• [WHAT THE EXERCISE ASKS]: Nothing but the records, repeated exactly, should form the response.

═════ AVAILABLE RECORDS

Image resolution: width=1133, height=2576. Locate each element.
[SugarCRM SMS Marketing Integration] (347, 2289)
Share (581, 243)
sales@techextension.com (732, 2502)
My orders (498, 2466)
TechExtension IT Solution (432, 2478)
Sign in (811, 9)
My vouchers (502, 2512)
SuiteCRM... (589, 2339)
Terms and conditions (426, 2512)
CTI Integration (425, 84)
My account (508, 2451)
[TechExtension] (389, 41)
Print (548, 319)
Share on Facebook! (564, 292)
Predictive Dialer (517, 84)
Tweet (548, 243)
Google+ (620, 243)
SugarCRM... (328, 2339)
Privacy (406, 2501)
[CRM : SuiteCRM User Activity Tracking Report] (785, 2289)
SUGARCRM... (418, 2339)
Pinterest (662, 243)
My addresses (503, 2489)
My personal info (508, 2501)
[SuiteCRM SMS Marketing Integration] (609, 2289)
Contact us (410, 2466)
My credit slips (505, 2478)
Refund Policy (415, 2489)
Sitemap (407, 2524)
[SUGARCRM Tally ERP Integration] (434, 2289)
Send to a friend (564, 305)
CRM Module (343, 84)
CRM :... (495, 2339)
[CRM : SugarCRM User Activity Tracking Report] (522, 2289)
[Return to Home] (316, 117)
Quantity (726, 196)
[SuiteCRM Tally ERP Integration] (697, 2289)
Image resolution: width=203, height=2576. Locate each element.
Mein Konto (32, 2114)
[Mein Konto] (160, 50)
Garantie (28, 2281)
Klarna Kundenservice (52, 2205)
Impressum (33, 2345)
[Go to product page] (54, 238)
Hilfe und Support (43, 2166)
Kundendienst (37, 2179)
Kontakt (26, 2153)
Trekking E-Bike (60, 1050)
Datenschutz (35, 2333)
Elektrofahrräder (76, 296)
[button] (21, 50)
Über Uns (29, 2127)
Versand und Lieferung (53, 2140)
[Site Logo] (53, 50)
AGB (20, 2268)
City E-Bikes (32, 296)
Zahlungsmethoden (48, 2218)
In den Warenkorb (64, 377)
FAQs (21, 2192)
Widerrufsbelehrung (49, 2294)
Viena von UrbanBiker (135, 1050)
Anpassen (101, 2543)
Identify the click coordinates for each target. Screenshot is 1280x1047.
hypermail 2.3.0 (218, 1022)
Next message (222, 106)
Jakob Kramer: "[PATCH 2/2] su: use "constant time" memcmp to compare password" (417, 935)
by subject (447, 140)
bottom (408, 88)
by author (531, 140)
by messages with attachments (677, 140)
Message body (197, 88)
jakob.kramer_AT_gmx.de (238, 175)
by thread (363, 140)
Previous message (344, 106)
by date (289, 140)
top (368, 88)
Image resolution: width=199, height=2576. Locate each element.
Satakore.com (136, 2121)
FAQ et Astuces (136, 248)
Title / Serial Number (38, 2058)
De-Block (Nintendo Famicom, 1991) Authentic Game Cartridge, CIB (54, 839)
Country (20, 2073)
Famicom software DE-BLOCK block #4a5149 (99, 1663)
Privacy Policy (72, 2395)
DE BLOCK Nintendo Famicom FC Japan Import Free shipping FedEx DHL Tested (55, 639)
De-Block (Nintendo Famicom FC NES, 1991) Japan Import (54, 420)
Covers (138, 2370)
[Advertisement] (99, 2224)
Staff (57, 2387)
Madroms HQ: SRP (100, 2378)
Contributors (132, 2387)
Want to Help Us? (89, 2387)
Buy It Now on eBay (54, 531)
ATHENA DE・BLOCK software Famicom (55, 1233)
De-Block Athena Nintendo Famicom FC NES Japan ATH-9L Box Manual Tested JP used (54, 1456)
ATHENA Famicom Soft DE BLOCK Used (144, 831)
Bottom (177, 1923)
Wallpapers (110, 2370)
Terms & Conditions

══════════

• [ANSWER TO THIS TASK]:
Image resolution: width=1133, height=2576. Locate each element.
[SugarCRM SMS Marketing Integration] (347, 2289)
Share (581, 243)
sales@techextension.com (732, 2502)
My orders (498, 2466)
TechExtension IT Solution (432, 2478)
Sign in (811, 9)
My vouchers (502, 2512)
SuiteCRM... (589, 2339)
Terms and conditions (426, 2512)
CTI Integration (425, 84)
My account (508, 2451)
[TechExtension] (389, 41)
Print (548, 319)
Share on Facebook! (564, 292)
Predictive Dialer (517, 84)
Tweet (548, 243)
Google+ (620, 243)
SugarCRM... (328, 2339)
Privacy (406, 2501)
[CRM : SuiteCRM User Activity Tracking Report] (785, 2289)
SUGARCRM... (418, 2339)
Pinterest (662, 243)
My addresses (503, 2489)
My personal info (508, 2501)
[SuiteCRM SMS Marketing Integration] (609, 2289)
Contact us (410, 2466)
My credit slips (505, 2478)
Refund Policy (415, 2489)
Sitemap (407, 2524)
[SUGARCRM Tally ERP Integration] (434, 2289)
Send to a friend (564, 305)
CRM Module (343, 84)
CRM :... (495, 2339)
[CRM : SugarCRM User Activity Tracking Report] (522, 2289)
[Return to Home] (316, 117)
Quantity (726, 196)
[SuiteCRM Tally ERP Integration] (697, 2289)
Image resolution: width=203, height=2576. Locate each element.
Mein Konto (32, 2114)
[Mein Konto] (160, 50)
Garantie (28, 2281)
Klarna Kundenservice (52, 2205)
Impressum (33, 2345)
[Go to product page] (54, 238)
Hilfe und Support (43, 2166)
Kundendienst (37, 2179)
Kontakt (26, 2153)
Trekking E-Bike (60, 1050)
Datenschutz (35, 2333)
Elektrofahrräder (76, 296)
[button] (21, 50)
Über Uns (29, 2127)
Versand und Lieferung (53, 2140)
[Site Logo] (53, 50)
AGB (20, 2268)
City E-Bikes (32, 296)
Zahlungsmethoden (48, 2218)
In den Warenkorb (64, 377)
FAQs (21, 2192)
Widerrufsbelehrung (49, 2294)
Viena von UrbanBiker (135, 1050)
Anpassen (101, 2543)
Identify the click coordinates for each target. Screenshot is 1280x1047.
hypermail 2.3.0 (218, 1022)
Next message (222, 106)
Jakob Kramer: "[PATCH 2/2] su: use "constant time" memcmp to compare password" (417, 935)
by subject (447, 140)
bottom (408, 88)
by author (531, 140)
by messages with attachments (677, 140)
Message body (197, 88)
jakob.kramer_AT_gmx.de (238, 175)
by thread (363, 140)
Previous message (344, 106)
by date (289, 140)
top (368, 88)
Image resolution: width=199, height=2576. Locate each element.
Satakore.com (136, 2121)
FAQ et Astuces (136, 248)
Title / Serial Number (38, 2058)
De-Block (Nintendo Famicom, 1991) Authentic Game Cartridge, CIB (54, 839)
Country (20, 2073)
Famicom software DE-BLOCK block #4a5149 (99, 1663)
Privacy Policy (72, 2395)
DE BLOCK Nintendo Famicom FC Japan Import Free shipping FedEx DHL Tested (55, 639)
De-Block (Nintendo Famicom FC NES, 1991) Japan Import (54, 420)
Covers (138, 2370)
[Advertisement] (99, 2224)
Staff (57, 2387)
Madroms HQ: SRP (100, 2378)
Contributors (132, 2387)
Want to Help Us? (89, 2387)
Buy It Now on eBay (54, 531)
ATHENA DE・BLOCK software Famicom (55, 1233)
De-Block Athena Nintendo Famicom FC NES Japan ATH-9L Box Manual Tested JP used (54, 1456)
ATHENA Famicom Soft DE BLOCK Used (144, 831)
Bottom (177, 1923)
Wallpapers (110, 2370)
Terms & Conditions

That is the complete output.